Made-up ‘rules’ may offer a path to clarity

Columnist and language expert Ben Yagoda resorted to all caps in a brief Twitter exchange on the difference (if any) between “since” and “because.”

“There is NEVER confusion,” he said several weeks ago during a chat sponsored by the American Copy Editors Society.

That was in response to my assertion that “because” remains safer than “since” where there may be confusion with a time element.

I tell my copy editing students to beware of absolutes in writing. Absolutes in all caps are especially risky. Yagoda offers a defense of his position in the Lingua Franca column in the Chronicle of Higher Education.


Copy editors, despite their best intentions, can come across as stuffy and pedantic because we sometimes perpetuate standards of English usage that may differ from the way people casually speak and write. “Because” vs. “since” provides a fair example. In the wild, “since” is used for “because” with aplomb and very few bar fights can be attributed to disputes over this usage. The distinction between “since” for time and “since” for cause is not something to fear, but I do think it is something to consider.

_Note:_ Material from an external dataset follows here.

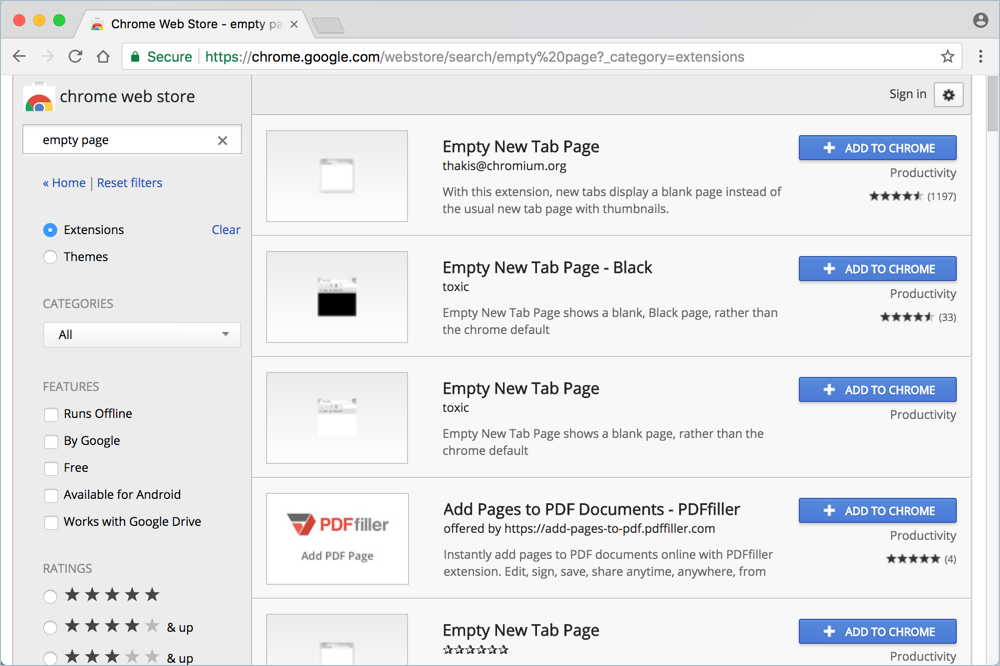The height and width of the screenshot is (666, 1000).
Task: Bookmark this page with the star icon
Action: (x=947, y=57)
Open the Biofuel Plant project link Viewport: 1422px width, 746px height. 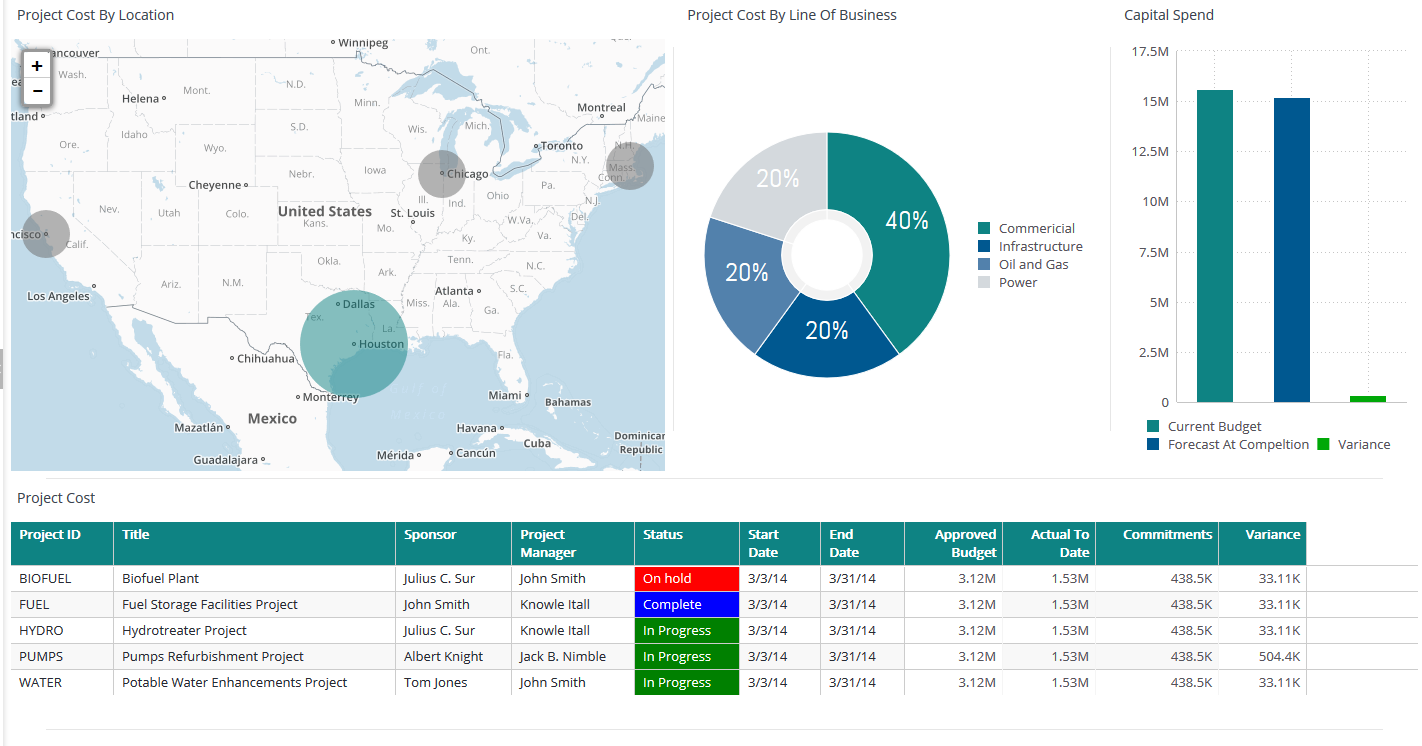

Sometimes in the debate between what is a real rule and what is a made-up rule (tricky, as there is no rulebook), we overlook the reality that “rule” can sometimes be shorthand for “good writing.”

I will grant that there is no “rule” of grammar that says “since” should be restricted to time elements and “because” used for causation. Blindly substituting can take away nuance and make writing more stilted. But there are cases where “because” is the safer choice.

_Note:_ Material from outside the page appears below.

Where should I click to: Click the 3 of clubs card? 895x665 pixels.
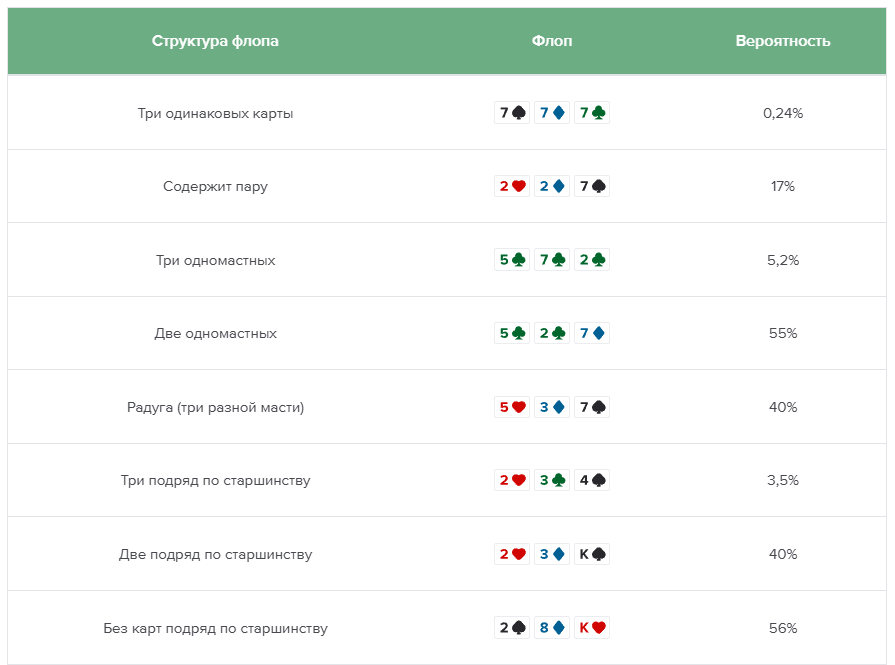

In the Chronicle column, Yagoda suggests the example of confusion I offered was “ginned up.” My example was: “Europe suffered greatly since Hitler invaded Poland.” Yagoda said this “doesn’t sound like something that would actually be written.”

Well, no, probably not by a careful writer, which is the point. I disagree with his assertion that it wouldn’t be written in the temporal sense. He suggests “after” is more likely than “since” here. “After” might be better, but there is no shortage of examples of similar uses of the temporal “since.” A 1940 Montreal Gazette newspaper article speaks of “all losses suffered since Hitler invaded the Low Countries,” to mean “after” the invasion.

For causation, Yagoda suggests “as a result of” is more likely. But I can imagine the causal sense of “since” being so used in a high school or college history paper.

In historic terms, Europe suffered far more greatly after Hitler turned his attention from Poland. But one could suggest that after the invasion of Poland and because of the ensuing declarations of war, Europe suffered. “Since,” then, works in either the temporal or causal sense.

So, I do think my example works, but there are better examples. Yagoda takes issue with the response from Erin Brenner, the editor of Copyediting Newsletter. Brenner, who was the guest of the ACES chat, offered a much better rebuttal than mine to the assertion that “there is NEVER confusion.”

Brenner tweeted “Since he went out, I’ve been chatting.”

Yagoda suggests the ambiguity there is desirable. Literary ambiguity can be desirable, except in cases when ambiguity is not desirable. Saying confusion is a good thing is not a strong defense of the assertion that there is never confusion.

One more good example comes from Bryan Garner, author of “Garner’s Modern American Usage.” Yagoda cites Garner, who writes in his entry for “since”: “Despite the canard that the word properly relates only to time, the causal meaning has existed continuously in the English language for more than a thousand years.”

But Garner also goes on to say “be careful, though, of starting a sentence with since and then using a past-tense example.

Garner’s example, from the Sporting News: “Since Memphis exposed Louisville’s main weakness … the Cards have struggled.” Garner writes: “the reader wonders, at least momentarily, whether the Cards have suffered because of or just after the upset.”

So, Garner, the prescriptivist, says there is no rule, but be cautious where there might be confusion.

The lack of confusion is the goal of good writing and good copy editing. Even in cases where the meaning is clear enough, we don’t want the reader to wonder even momentarily which meaning we’re going for. It’s not always about rules, but it is about good writing.